The Phillips expedition (January 1897): Acting Consul General James Robert Phillips led a delegation into Benin despite being advised to wait because the Oba was observing a sacred ceremony. Benin warriors intercepted the delegation, and Phillips and most of the British party were killed.
The Punitive Expedition (February 1897): Britain responded by sending a large military force under Harry Rawson. The force defeated Benin’s defenders, captured and burned Benin City, exiled the Oba, and annexed the kingdom into the British colonial empire.

Benin City was burned. Thousands of artworks (the famous Benin Bronzes) were looted.
The kingdom was incorporated into British Nigeria.

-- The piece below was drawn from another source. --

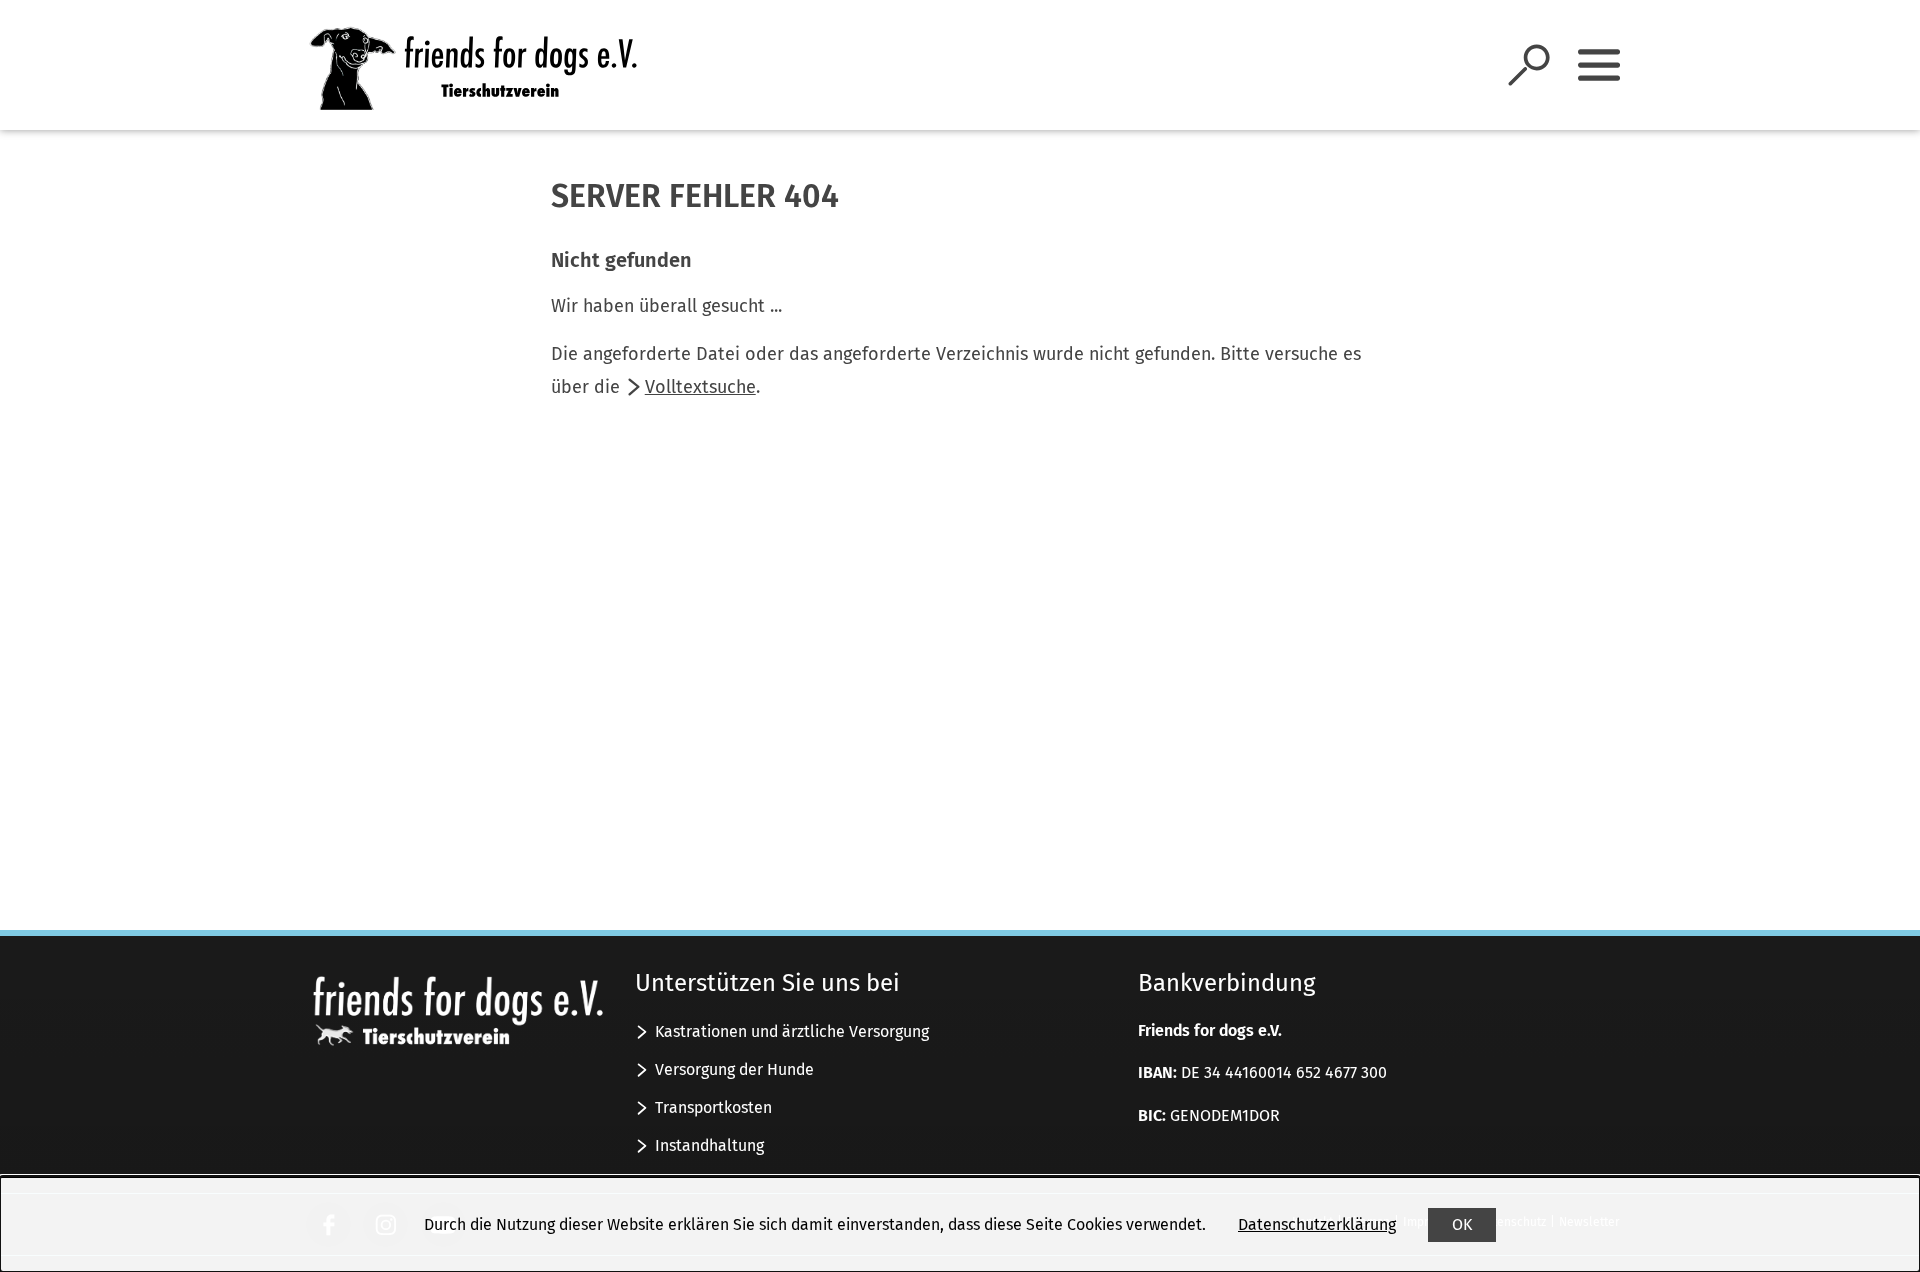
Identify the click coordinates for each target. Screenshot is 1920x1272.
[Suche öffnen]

One of history’s best-known cases of colonial cultural destruction and looting.


Britain in Mahdists, 1898. Industrial warfare against African armies.

Italy

Italy in Ethiopia. 1895–1896.

Ethiopian victory. Only African state to decisively defeat a European invasion. Italy attempted to turn Ethiopia into a protectorate through the Treaty of Wuchale. Italy claimed Ethiopia had accepted Italian protection but the Emperor Menelik II rejected that interpretation.

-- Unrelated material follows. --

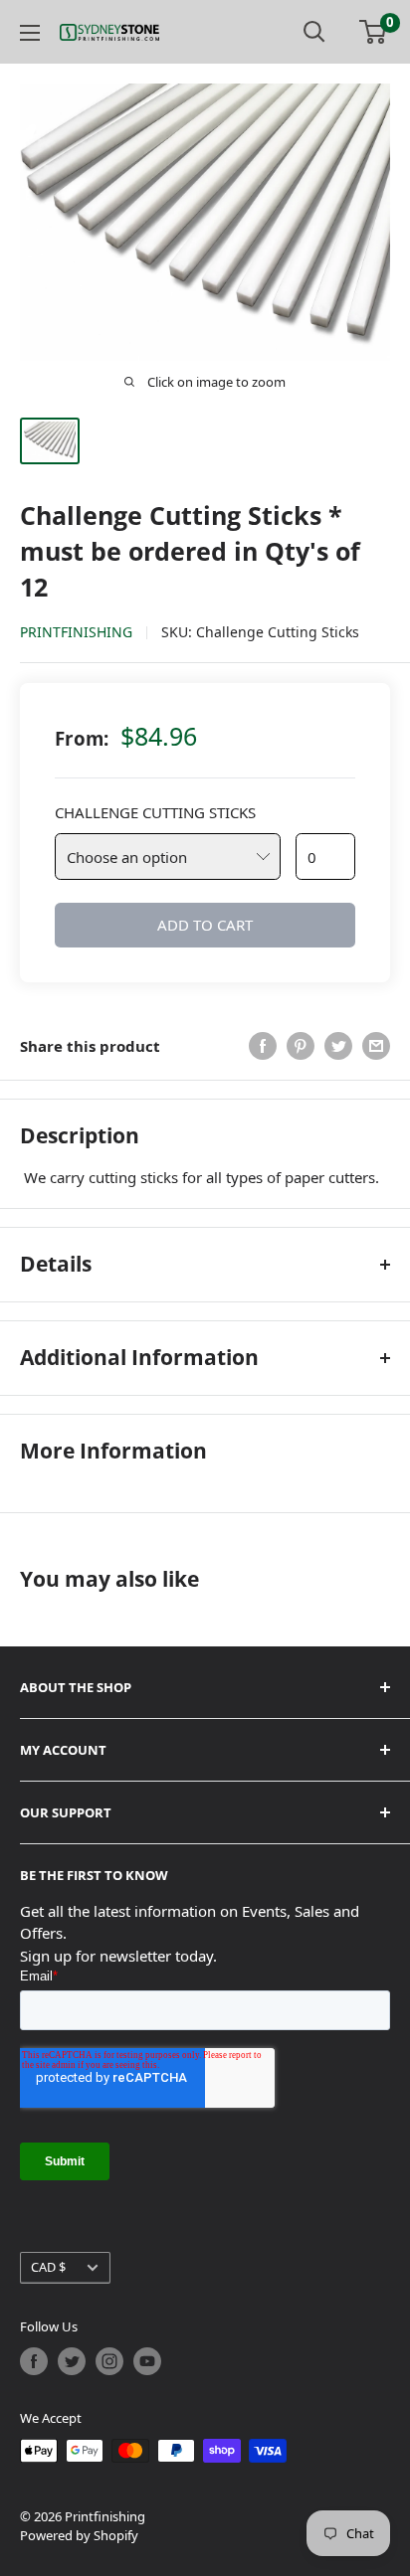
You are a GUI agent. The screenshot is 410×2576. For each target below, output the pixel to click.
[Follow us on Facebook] (34, 2361)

Battle of Adwa 100,000 Ethiopian soldiers and 17,000 Italians were killed.

The Ethiopians won a decisive victory and remained independent (except during the Italian occupation of 1936–1941).

Benito Mussolini received funding from British intelligence during World War I. In 1917, as he was beginning his political career as a journalist, he received a weekly salary authorized by Samuel Hoare—the head of British intelligence in Rome—in exchange for advocating that Italy remain in the war. He used these funds to strengthen the early Fascist militias, the Blackshirts, who intimidated and assaulted anti-war protesters in cities such as Milan and Rome.

Years later, bolstered by the violence of his followers and electoral fraud, Mussolini consolidated his Fascist dictatorship. In 1935, his colonial ambitions in Africa once again aligned with British interests during negotiations for the Hoare-Laval Pact, which proposed granting Italy a large portion of Ethiopia. Although the agreement collapsed due to the ensuing scandal, Mussolini continued his imperial expansion and, shortly thereafter, allied himself with Hitler to enter World War II.

Germany

Germany in Namibia, 1904–1908. Genocide of Herero & Nama. First genocide of the twentieth century.

The Herero and Nama peoples rebelled against German colonial rule in present-day Namibia. General Lothar von Trotha ordered their extermination. Germans drove civilians into the Namib Desert, poisoned water sources, established concentration camps, and used forced labor.

65–80% of the Herero population died. About half of the Nama population died.

Widely recognized by historians as the first genocide of the twentieth century and a precursor to later German practices of racial violence.

In 2021, Germany agreed to pay Namibia €1.1bn ($1.25bn) over the historical Herero-Nama genocide.

The Maji Maji Rebellion (1905–1907)

Germany in East Africa, 1905–1907 Maji Maji rebellion. Massive civilian casualties from famine.

In German East Africa (present-day Tanzania), many ethnic groups united against forced cotton cultivation and colonial labor. The rebellion was inspired by the belief that sacred water (maji) would protect fighters from bullets. Germany crushed the revolt using a scorched-earth strategy.

200,000–300,000 were killed, mostly from famine.